▶ [INFORMATION PROVIDED]:
- - -

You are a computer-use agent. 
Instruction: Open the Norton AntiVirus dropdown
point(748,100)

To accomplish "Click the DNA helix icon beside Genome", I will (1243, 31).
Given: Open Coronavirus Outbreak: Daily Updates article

- - -

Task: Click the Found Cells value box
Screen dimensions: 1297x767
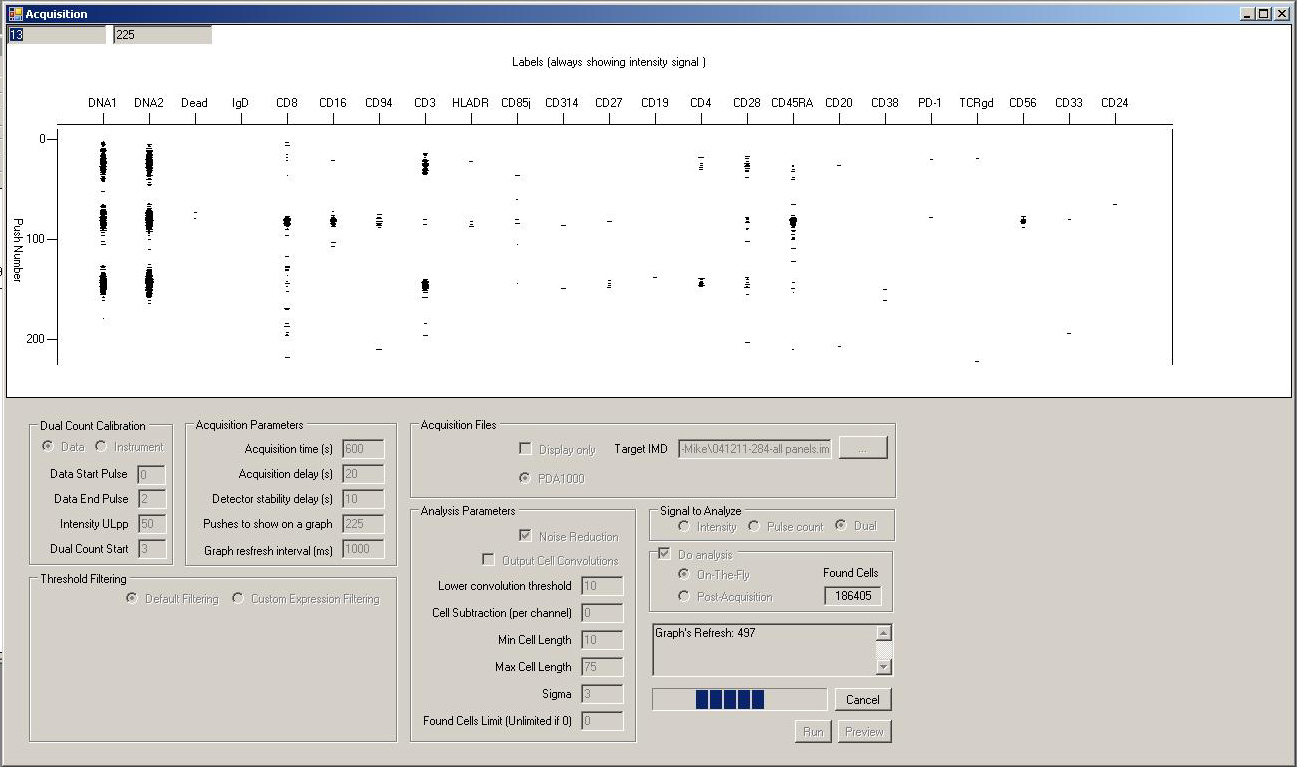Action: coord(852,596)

- - -

▶ [HOW TO COMPLETE THIS TASK]: Using the data above, reproduce exactly the lines between those holding "You are a computer-use agent." and "Given: Open Coronavirus", inclusive, and no others.

▶ [RESPONSE BOX]:
You are a computer-use agent. 
Instruction: Open the Norton AntiVirus dropdown
point(748,100)

To accomplish "Click the DNA helix icon beside Genome", I will (1243, 31).
Given: Open Coronavirus Outbreak: Daily Updates article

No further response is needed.